Distribute Parse Trees, Not Bytecode

Chip Morningstar chip@communities.com
Tue, 22 Jun 1999 22:50:17 -0700 (PDT)


Ping sez:
>Here's my reasoning.  In order for the code to be verifiable, it
>must be reasonably readable to a person.  If you distribute byte
>code or object code, that makes it very difficult for someone to
>read and check for security properties.  One could decompile the
>program, but the decompiler may not produce the clearest source
>code, and the complexity of a decompiler presents an opportunity
>for error.  So, byte code is probably not a good idea.  The closer
>we can get to the original source code, the more we can expect the
>reader and the programmer to be talking about the same thing.

[+] A good parse tree representation would also let you keep comments and
source text formatting information.

>What we need is a format which avoids the entire compilation
>expense, represents the program compactly, yet still provides the
>ability to *present* the code as source.  And so the answer is to
>distribute signed parse trees (or, if you like, signed compressed
>parse trees).  This lets execution hosts skip a large chunk of the
>compilation cost, but still allows the runner of any program to
>see exactly the same source that the programmer wrote.  The
>machine running the program still has to emit code for it, but
>lots of implementations already do this work in a JIT anyway.

[+] My experience has been that parsing is by far the most expensive
compilation step. I can imagine extremely compute-intensive code optimizers
that do all kinds of hairy wacko data flow analysis, but those kinds of things
can be done after the code is already running, so they aren't on the critical
path.
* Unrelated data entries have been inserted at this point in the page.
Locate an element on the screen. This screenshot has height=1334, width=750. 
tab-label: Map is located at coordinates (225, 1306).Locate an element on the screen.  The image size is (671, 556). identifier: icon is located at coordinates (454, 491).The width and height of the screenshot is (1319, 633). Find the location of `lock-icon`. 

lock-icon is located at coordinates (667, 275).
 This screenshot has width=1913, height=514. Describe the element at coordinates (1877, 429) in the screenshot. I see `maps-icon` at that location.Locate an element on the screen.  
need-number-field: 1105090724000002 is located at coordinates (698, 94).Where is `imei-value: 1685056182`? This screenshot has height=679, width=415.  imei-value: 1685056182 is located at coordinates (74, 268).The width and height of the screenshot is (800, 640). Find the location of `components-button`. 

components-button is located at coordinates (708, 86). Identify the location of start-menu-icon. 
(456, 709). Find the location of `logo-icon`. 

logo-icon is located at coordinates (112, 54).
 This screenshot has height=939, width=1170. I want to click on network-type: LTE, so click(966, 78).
Of course, it's also my experience that genuine optimizing compilers (as
opposed to the ones that just say "optimizing" on the box) are mainly urban
legend -- everybody swears they have a friend who knows somebody who has used
one, but they actually have the same ontological status as satanic cults and
alligators in the sewer.

>It is also likely, as i believe MarkM has previously argued, that
>there is no performance benefit to be gained from bytecode since
>the target machine, with its platform-specific knowledge, will
>likely do a much better job of optimizing the run-time code than
>the bytecode compiler can.

[#] One great virtue of a bytecode machine is that (assuming the architecture
is not completely stupid) you can port a (non-optimizing) VM easily. However,
creating a VM around a parse-tree code representation is just as easy.

>Death to the VM, then?

[-] No, the VM just becomes more loosely coupled to the language. A VM is still
useful as a reference implementation of the semantics and as a way to make the
runtime quickly and easily portable.